Watching a clip form the 2014, Clint Eastwood-directed blockbuster film American Sniper, in which star Bradley Cooper shoots a Muslim child during the Iraq War, Ahmed shook his head.
"This is so f***** up," he said. "It's actually hard to watch this and not get angry … It's crazy to think that, like, how many people had to say this was OK for this to be made. I don't think we even have the time to fully explain how f***** up that clip is on so many levels. It's just super racist."
He pointed out that most of the Muslim people featured were terrorists.
"[We're] gonna look back on that and look at it with the same cringe as we look at, you know, films that had blackface in them. Or films with, like, you know, cowboys and Indians, [where] the only good Indian is a dead Indian," said Ahmed, who's been outspoken about the importance of diversity and his experiences with racism. "Really, that's what you're saying, the only good Muslim is a dead one. This stuff’s so dangerous, because it enables the invasion of countries. It enables hate crimes. It enables discriminatory and racist laws being passed."

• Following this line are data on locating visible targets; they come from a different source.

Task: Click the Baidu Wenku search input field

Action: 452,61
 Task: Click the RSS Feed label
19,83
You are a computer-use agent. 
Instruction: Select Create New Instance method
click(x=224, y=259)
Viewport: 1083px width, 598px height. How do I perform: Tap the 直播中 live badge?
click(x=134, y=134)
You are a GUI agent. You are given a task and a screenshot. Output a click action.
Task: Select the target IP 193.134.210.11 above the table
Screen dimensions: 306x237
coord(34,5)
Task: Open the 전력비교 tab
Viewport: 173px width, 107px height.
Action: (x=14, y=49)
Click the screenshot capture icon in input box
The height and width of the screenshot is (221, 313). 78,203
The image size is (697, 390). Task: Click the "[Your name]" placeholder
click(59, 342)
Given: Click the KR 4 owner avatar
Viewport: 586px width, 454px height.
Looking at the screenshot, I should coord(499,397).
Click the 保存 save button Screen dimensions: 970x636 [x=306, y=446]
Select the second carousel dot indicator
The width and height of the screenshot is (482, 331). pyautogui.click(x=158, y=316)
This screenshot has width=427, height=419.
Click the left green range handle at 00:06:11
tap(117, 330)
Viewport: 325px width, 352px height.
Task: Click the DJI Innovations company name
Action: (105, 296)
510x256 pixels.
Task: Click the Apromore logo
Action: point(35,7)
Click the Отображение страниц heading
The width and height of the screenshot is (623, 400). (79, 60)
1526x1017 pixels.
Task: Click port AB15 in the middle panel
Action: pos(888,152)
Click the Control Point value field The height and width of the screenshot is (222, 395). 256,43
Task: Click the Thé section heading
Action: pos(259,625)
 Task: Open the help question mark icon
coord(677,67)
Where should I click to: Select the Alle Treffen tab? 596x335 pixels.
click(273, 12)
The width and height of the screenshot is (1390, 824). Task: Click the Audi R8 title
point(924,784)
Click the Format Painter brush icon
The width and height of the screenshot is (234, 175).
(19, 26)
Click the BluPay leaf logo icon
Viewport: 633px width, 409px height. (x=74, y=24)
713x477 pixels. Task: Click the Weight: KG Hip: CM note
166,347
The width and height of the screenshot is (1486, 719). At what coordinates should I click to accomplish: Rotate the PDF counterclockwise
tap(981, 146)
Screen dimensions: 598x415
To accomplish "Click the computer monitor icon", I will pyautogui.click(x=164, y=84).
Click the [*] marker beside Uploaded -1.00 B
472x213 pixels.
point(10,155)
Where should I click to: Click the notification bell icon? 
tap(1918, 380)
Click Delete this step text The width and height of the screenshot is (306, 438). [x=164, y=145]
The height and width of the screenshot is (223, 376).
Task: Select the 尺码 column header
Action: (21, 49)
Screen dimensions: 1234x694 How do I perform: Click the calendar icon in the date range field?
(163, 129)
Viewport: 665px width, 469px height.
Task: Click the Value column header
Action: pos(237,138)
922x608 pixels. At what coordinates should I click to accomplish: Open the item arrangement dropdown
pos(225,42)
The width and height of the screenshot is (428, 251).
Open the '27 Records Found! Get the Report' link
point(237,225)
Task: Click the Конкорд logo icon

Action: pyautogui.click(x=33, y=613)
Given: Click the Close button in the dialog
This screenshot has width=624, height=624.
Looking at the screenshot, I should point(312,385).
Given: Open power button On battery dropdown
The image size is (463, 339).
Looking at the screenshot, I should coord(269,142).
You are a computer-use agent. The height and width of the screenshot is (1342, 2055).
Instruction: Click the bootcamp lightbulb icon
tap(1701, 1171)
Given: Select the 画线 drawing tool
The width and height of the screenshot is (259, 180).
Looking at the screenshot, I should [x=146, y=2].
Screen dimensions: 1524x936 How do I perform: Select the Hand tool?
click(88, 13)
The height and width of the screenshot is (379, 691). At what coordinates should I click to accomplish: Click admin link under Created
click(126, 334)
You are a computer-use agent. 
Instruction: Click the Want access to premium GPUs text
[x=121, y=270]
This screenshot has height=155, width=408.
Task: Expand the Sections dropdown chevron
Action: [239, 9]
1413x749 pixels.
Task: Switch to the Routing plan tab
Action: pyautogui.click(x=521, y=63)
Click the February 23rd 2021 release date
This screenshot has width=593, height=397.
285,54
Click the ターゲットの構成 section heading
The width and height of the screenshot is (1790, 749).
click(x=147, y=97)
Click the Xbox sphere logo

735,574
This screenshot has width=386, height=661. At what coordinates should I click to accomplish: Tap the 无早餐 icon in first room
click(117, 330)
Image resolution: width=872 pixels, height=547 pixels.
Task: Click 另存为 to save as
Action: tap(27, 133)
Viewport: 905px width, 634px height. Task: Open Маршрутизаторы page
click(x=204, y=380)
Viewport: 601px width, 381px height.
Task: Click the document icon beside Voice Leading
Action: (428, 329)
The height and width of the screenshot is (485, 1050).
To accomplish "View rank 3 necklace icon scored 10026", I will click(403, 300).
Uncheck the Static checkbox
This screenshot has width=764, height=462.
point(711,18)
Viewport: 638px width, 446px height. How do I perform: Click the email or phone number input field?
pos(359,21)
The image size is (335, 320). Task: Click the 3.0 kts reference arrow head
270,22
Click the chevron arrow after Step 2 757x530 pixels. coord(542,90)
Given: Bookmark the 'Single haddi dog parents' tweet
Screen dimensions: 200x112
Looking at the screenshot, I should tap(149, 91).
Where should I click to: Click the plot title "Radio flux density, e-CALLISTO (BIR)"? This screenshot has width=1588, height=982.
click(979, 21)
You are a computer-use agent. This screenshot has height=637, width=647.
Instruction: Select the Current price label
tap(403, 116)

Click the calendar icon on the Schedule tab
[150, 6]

He pronounced such style of film "wack, outdated, racist" and said such carelessness "costs lives."
The Rogue One: A Star Wars Story actor implored filmmakers to show a Muslim community that's more diverse, when it comes to race, geography, gender, sexuality and abilities. In June, Ahmed and his film company, Left Handed Films, partnered with the University of Southern California's Inclusion Initiative and others to address the problem of underrepresentation through grants and mentorships to Muslim filmmakers. This followed the university's Annenberg School for Communications and Journalism's report that, of the top-grossing movies from 2017-2019, just 10 percent had any type of Muslim character, while fewer than 2 percent of those characters had dialogue. In real life, Muslims comprise nearly a quarter of the world's population.
Ahmed also co-wrote and starred in the new movie Mogul Mowgli, about a British Pakistani rapper, which is a background strikingly similar to Ahmed's own. (He was born in Britain to a Pakistani family and has performed as a musician.) The character's name is actually Zaheer, but he goes by Zed, and that's also a situation familiar to the man who played him. Ahmed's first name is actually Rizwan.
"Zaheer has changed his name to Zed and the question is, is that a choice he made or is that something he was forced to do, because [he wanted] to fit in, because people couldn’t pronounce his name," Ahmed explained. "And I sometimes ask myself that question. I have kind of censored my full name, and on some level, I wonder whether it's just got too much weight and too much history."
On that subject, Ahmed had clearly made a decision.
"One thing I'll say is, after this film, I introduce myself as Rizwan," he said.